- JammT
CROWBAR - ZERO AND BELOW
PLANETARY SORROW FROM SLUDGE'S BIG DADDIES

“The kind of music you have on a workout tape if you’re skinny and you want to get fat” was Beavis and Butthead’s description of Crowbar’s music. NME could not have put it any better. Crowbar are purveyors of, and synonymous with, sludge having played it before it existed. As a sub-genre it has certainly conflagrated since being an indigenous and fairly insular phenomenon of the close-knit New Orleans underground. But even now, it is a style that is often too much for even hardened acolytes of heavy music and Crowbar albums sometimes could prove tests of endurance with gruelingly slow, punishingly heavy, glutinous paeans to self-loathing and despair. That gargantuan core sound is also spliced with a twang of distinctly deep south swampiness, a distantly bluesy quality and a chemical sordidness.
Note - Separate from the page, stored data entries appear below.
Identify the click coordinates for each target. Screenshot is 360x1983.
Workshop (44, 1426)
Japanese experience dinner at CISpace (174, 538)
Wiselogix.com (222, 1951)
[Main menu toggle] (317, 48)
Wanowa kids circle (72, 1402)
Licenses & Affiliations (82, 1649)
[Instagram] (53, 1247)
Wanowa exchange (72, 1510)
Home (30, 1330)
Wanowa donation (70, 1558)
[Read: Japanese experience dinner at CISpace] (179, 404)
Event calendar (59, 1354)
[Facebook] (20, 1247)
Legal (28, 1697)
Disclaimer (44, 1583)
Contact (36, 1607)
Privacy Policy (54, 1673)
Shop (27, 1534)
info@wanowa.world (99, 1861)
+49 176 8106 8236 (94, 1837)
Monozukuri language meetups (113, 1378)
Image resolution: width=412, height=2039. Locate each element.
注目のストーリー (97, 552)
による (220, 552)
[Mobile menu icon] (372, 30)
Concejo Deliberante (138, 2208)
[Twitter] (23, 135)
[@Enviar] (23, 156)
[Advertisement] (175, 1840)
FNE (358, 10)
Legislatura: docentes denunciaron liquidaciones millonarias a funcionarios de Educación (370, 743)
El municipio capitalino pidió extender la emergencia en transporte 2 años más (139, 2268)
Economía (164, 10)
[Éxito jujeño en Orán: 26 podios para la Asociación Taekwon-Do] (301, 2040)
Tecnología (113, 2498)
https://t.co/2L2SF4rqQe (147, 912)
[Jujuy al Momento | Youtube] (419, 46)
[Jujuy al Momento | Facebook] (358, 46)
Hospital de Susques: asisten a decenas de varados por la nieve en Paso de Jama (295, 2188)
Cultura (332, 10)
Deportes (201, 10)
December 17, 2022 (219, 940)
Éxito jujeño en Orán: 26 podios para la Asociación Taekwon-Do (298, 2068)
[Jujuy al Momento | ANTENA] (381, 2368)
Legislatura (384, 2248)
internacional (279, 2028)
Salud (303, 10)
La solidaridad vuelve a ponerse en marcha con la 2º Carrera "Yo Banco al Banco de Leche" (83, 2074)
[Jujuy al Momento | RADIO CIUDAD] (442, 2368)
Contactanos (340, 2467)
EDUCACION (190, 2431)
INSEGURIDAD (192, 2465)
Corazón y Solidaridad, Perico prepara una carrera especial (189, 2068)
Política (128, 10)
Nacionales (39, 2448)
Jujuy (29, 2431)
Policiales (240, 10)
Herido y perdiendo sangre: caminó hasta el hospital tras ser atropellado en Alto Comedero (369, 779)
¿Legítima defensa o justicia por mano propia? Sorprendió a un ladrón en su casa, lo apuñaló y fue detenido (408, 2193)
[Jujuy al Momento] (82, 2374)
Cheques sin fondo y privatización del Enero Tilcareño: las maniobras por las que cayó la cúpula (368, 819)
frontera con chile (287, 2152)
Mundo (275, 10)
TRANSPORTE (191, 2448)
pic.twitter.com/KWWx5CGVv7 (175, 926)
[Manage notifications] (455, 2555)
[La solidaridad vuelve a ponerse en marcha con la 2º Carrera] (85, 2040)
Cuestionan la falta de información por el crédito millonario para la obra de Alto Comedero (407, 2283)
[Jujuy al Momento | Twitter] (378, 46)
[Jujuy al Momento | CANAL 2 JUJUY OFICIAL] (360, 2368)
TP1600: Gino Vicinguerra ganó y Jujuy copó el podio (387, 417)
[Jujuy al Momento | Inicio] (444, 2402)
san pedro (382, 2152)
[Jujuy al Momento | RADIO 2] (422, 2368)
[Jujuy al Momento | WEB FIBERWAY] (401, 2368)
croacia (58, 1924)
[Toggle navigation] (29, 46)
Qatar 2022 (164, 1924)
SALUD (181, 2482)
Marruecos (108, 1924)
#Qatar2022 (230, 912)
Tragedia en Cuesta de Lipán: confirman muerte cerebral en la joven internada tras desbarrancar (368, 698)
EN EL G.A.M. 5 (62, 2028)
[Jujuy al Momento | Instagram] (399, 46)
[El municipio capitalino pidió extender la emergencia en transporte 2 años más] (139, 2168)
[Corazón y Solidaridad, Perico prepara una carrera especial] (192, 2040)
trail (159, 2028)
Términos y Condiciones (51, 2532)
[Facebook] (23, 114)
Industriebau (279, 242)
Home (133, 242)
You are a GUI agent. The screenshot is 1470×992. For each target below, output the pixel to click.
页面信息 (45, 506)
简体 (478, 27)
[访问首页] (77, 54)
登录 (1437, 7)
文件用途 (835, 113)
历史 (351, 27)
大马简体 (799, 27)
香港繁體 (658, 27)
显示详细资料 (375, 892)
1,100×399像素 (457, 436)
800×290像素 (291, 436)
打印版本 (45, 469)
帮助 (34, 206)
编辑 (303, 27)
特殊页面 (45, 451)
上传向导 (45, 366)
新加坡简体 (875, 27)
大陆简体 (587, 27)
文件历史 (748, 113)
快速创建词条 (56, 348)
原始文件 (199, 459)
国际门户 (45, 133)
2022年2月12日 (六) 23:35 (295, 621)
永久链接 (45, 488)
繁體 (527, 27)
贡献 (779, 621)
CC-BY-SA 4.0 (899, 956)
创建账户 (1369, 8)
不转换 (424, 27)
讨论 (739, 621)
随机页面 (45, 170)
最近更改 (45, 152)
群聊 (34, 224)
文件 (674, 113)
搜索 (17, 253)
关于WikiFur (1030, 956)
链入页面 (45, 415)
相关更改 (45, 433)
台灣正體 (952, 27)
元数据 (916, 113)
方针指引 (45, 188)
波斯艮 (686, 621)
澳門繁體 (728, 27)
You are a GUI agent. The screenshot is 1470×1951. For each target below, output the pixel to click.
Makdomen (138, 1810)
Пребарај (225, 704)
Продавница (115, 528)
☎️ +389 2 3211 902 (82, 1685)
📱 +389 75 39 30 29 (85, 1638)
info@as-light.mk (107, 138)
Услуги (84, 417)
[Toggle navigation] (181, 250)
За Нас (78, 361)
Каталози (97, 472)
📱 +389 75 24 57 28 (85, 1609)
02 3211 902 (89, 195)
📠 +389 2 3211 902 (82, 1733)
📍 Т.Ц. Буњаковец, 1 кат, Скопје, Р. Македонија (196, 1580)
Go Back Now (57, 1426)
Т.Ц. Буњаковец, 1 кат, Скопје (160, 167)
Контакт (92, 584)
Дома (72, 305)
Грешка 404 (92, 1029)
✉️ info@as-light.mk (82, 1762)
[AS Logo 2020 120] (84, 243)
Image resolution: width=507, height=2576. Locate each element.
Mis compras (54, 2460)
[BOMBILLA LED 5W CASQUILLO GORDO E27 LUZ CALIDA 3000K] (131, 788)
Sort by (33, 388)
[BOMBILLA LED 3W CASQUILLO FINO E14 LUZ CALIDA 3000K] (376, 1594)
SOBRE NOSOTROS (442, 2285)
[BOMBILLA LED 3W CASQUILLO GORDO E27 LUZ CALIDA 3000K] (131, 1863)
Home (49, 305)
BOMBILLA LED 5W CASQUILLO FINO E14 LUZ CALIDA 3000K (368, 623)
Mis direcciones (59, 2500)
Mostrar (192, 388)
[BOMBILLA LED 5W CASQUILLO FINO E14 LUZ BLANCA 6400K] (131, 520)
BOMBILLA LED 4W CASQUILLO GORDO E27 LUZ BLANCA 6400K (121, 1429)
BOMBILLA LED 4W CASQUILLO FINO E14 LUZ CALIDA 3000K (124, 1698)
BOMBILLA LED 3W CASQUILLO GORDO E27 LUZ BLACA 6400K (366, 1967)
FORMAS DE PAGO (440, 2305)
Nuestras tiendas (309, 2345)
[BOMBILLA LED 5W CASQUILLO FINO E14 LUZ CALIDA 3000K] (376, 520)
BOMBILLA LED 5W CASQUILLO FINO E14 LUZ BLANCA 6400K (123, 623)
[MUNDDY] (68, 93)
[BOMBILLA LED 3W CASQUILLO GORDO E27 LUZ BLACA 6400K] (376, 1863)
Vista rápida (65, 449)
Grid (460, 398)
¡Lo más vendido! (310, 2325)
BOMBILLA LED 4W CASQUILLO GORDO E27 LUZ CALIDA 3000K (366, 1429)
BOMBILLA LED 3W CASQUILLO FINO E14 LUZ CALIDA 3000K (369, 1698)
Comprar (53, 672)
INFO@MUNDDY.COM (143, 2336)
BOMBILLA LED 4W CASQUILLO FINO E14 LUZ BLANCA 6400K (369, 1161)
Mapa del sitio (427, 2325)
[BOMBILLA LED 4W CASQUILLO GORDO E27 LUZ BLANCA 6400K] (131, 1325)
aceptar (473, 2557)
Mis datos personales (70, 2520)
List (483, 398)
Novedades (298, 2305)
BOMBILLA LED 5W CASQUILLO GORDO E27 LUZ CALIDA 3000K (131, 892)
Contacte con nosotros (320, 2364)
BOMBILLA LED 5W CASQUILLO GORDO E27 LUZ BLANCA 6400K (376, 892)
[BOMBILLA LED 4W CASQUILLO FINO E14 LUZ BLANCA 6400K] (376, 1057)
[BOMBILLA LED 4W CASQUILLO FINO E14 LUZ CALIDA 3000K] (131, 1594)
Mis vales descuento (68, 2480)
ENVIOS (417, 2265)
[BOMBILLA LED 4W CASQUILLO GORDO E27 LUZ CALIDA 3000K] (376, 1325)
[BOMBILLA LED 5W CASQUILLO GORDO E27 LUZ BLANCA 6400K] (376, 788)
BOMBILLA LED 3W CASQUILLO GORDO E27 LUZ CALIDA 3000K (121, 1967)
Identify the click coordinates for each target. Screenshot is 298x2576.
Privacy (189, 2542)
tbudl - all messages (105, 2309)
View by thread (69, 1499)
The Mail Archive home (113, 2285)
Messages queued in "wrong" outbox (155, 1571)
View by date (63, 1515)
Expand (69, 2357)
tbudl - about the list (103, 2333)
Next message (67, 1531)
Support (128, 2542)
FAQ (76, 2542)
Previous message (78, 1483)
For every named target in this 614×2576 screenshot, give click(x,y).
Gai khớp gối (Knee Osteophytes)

Only occasionally and fleetingly over the last 30 or so years have Crowbar dabbled with stylistic variation as their sound is anchored in slow-moving, world-ending wet concrete and Zero and Below breaks no traditions. After so long plying his trade, the grizzled Kirk Windstein, the sole mainstay and vocalist, knows Crowbar’s USP and is sticking to it. Having said that, there is some diversity here, at least by Crowbar standards. The Fear that Binds You is a caustic high-velocity, hardcore-informed headbanger and it, along with the daintily-titled Bleeding from Every Hole, have a speed which Crowbar rarely reach. Chemical Godz meanwhile is a snotty, depraved and sleazy piece of sludge rock metal with swagger and connotations of some Down or Corrosion of Conformity.
Essentially though nobody buys a Crowbar record and doesn’t expect heavyweight, lugubrious low-end wallowing and tales of incurable prolapsed spirit. The band find their favourite gear with the morbid languor of the crawling Her Evil is Sacred and the slow evolution of the lachrymose closing title track is vintage flatulent despair via the medium of planetary heaviness. Elephantine, sludgy riffs hang and linger and develop and unfold torpidly.
Deeply submerged in all the fuzzy ugliness and low-metabolic mournfulness is, however, an occasional soulful quality. Perhaps somehow bastardised and barely traceable from the blues heritage of the deep South, Windstein’s anguished sunburnt songs of loss and suffering have almost an unpretty votive element in the sepulchral chants of Denial of the Truth or the dense moroseness of Confess to Nothing. That spiritual pleading is oblique and not what many would associate with this sedimentary, slow-burning none-more-heavy monstrosity. At the end of the day, neither Windstein or anyone else expect or want a Crowbar party record so nobody will be disappointed.